Can you copy the records word for word, starting at the very beginning and ending at the line that contains "I will 756,1031.", with that line included?
### Records for this exercise
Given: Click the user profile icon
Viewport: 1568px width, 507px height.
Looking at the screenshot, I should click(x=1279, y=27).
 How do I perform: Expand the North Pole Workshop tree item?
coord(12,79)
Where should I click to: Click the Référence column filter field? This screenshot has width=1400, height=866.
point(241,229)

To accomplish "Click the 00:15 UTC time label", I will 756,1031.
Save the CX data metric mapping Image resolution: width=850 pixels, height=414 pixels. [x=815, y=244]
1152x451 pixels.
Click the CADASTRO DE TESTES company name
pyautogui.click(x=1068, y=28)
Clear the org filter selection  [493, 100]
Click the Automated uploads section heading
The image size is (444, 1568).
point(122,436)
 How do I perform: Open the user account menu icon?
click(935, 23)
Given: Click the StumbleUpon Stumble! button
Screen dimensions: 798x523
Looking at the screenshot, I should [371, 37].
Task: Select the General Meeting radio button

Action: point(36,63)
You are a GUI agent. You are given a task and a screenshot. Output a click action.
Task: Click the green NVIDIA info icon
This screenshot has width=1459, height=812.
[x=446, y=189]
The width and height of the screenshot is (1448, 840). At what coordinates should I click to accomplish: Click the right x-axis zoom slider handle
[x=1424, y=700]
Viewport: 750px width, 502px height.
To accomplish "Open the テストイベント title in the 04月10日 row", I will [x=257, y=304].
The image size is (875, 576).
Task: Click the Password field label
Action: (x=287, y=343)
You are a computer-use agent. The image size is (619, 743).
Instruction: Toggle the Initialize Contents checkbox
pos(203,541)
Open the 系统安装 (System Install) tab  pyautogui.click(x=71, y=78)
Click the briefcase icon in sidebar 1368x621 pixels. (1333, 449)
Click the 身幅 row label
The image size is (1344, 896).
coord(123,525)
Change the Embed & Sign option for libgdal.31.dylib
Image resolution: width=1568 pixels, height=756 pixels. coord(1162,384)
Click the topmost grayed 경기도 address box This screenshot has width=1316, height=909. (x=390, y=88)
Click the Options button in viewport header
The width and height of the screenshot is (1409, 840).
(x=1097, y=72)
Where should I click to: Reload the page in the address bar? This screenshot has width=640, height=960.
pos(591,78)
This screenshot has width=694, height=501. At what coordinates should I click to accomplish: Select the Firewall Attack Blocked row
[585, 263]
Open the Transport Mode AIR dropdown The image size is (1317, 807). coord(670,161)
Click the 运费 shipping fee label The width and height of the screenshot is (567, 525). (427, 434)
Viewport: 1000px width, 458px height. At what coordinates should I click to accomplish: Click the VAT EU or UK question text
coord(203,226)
######
• [Output for this exercise]
Given: Click the user profile icon
Viewport: 1568px width, 507px height.
Looking at the screenshot, I should click(x=1279, y=27).
 How do I perform: Expand the North Pole Workshop tree item?
coord(12,79)
Where should I click to: Click the Référence column filter field? This screenshot has width=1400, height=866.
point(241,229)

To accomplish "Click the 00:15 UTC time label", I will 756,1031.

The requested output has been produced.